EXERCISE PROMPT:
Find the line in the entries below that contains "08:58 Данные качества". Repeat it exactly, and every line after it through the line that contains "Онлайн трансляция Парада на День города Бельцы 2024 (1542, 267)".

DATA FOR PROCESSING:
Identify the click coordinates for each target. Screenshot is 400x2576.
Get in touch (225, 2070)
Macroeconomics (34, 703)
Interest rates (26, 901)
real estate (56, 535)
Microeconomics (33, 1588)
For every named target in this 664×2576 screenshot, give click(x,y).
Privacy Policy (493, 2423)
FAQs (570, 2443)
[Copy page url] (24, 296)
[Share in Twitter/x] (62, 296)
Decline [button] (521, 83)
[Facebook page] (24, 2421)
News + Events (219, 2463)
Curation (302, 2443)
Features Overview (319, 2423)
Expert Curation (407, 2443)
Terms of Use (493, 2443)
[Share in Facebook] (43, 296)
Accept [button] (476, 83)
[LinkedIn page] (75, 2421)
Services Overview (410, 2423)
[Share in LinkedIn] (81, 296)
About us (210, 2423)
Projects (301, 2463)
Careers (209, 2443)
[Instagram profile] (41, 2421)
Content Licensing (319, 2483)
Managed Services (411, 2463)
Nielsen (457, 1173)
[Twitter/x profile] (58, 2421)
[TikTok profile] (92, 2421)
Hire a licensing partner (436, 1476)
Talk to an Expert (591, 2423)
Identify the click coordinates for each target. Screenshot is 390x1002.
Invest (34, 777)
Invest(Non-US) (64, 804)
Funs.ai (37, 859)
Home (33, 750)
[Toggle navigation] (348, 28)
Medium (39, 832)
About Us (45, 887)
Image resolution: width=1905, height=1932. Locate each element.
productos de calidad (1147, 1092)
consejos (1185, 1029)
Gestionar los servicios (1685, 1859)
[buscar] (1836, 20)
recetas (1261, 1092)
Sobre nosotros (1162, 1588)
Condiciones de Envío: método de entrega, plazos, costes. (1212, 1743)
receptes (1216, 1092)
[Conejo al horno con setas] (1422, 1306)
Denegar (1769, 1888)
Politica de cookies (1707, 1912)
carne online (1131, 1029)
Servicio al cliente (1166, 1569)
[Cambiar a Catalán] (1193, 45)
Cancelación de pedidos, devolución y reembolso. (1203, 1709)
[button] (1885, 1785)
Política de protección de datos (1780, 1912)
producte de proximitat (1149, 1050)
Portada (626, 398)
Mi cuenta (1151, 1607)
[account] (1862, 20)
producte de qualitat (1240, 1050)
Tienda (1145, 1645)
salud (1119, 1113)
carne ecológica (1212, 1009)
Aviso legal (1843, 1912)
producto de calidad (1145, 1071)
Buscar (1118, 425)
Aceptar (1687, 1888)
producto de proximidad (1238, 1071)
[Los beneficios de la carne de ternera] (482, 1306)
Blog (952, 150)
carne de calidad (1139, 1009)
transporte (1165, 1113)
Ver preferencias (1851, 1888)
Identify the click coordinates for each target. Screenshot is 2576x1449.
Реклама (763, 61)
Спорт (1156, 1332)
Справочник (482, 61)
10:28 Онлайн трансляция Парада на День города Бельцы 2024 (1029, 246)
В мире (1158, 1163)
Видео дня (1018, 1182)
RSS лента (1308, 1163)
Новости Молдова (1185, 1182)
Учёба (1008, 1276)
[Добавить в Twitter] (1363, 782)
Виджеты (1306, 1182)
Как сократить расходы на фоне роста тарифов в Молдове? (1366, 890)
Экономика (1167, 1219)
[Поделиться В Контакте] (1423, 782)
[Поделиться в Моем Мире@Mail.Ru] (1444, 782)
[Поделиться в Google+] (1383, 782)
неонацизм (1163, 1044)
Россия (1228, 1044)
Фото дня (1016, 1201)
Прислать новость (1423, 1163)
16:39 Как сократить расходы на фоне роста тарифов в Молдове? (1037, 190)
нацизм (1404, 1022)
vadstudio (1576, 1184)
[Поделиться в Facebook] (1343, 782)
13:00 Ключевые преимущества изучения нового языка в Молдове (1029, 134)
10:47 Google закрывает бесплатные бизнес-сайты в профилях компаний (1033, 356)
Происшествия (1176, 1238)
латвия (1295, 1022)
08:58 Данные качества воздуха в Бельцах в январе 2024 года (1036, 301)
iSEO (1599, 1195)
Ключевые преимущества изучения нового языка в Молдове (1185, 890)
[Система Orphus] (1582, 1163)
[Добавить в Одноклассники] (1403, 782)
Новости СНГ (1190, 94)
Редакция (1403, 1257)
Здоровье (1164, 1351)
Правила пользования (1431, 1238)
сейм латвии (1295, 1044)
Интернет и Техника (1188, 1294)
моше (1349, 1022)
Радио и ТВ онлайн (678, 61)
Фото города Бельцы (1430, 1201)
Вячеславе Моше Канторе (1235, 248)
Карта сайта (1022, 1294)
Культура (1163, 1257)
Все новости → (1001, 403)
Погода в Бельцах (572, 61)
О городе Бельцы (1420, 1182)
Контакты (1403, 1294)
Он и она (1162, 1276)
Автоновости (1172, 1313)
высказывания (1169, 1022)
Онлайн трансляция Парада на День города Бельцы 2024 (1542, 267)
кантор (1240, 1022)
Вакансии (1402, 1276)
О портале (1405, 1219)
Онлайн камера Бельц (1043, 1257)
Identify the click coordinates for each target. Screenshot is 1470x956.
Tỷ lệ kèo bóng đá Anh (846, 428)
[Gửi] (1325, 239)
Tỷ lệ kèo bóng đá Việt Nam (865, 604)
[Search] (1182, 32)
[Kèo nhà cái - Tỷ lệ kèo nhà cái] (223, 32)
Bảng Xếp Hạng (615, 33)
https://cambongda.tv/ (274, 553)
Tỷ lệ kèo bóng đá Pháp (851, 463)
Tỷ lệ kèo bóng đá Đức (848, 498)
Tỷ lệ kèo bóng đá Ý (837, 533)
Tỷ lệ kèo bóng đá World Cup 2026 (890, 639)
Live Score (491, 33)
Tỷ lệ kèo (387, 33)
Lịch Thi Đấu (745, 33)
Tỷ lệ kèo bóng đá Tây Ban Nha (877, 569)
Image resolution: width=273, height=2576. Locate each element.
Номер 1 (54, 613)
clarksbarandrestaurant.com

RESPONSE AREA:
08:58 Данные качества воздуха в Бельцах в январе 2024 года (1036, 301)
iSEO (1599, 1195)
Ключевые преимущества изучения нового языка в Молдове (1185, 890)
[Система Orphus] (1582, 1163)
[Добавить в Одноклассники] (1403, 782)
Новости СНГ (1190, 94)
Редакция (1403, 1257)
Здоровье (1164, 1351)
Правила пользования (1431, 1238)
сейм латвии (1295, 1044)
Интернет и Техника (1188, 1294)
моше (1349, 1022)
Радио и ТВ онлайн (678, 61)
Фото города Бельцы (1430, 1201)
Вячеславе Моше Канторе (1235, 248)
Карта сайта (1022, 1294)
Культура (1163, 1257)
Все новости → (1001, 403)
Погода в Бельцах (572, 61)
О городе Бельцы (1420, 1182)
Контакты (1403, 1294)
Он и она (1162, 1276)
Автоновости (1172, 1313)
высказывания (1169, 1022)
Онлайн трансляция Парада на День города Бельцы 2024 (1542, 267)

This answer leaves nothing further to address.